- Action item A -
In the article about launching The Upside's accelerator, how many SaaS-based products does the company use?
- Action item B -
Reproduce the accelerator article word for word from "But the launch" to "on the back-end.".

Back in September 2019, way before COVID was a word understood in every language around the world, I decided that I was going to create a digital accelerator that would help more people build thriving consultancies.
Little did I know that six months later, the country would be thrown into an almost fully-remote workforce where parents were fumbling through their kids’ virtual school during the day while meeting work deadlines at midnight.
This unsustainable lack of balance, subsequent layoffs and the realization that most people really can work outside of the office—and (gasp!) the company will survive—led to an unforeseen acceleration of the flexible work movement.
As the CEO of a company that has been at the forefront of this revolution, I knew that 2020 would be a pivotal year for The Upside.
But the launch of our new accelerator program didn’t happen without a hitch. Here are the three fiascos that almost took down the whole darn thing.
The Tech Gifts That Kept On Giving
As a business owner, I know that the simpler a company looks on the user-end, the more complicated the tech is on the back-end.
The Upside is no different. We use more than a dozen SaaS-based products to create a seamless user experience for our customers.
Designing a new business line meant adding even more tech to bring it to market. More tech meant more potential snafus. And boy did those snafus hit us where it hurt.
We had emails going out at the wrong times to the wrong people and some with the wrong names. Then we had an irreversible 3-hour delay in our customers’ ability to access their new program. We also migrated our entire website over to a new platform and host, resulting in several dead links and 404 errors.

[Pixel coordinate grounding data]

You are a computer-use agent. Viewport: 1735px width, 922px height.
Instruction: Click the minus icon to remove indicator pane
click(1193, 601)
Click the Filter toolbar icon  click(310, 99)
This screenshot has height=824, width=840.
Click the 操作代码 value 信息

- Exercise response A -
More than a dozen.

- Exercise response B -
But the launch of our new accelerator program didn’t happen without a hitch. Here are the three fiascos that almost took down the whole darn thing.
The Tech Gifts That Kept On Giving
As a business owner, I know that the simpler a company looks on the user-end, the more complicated the tech is on the back-end.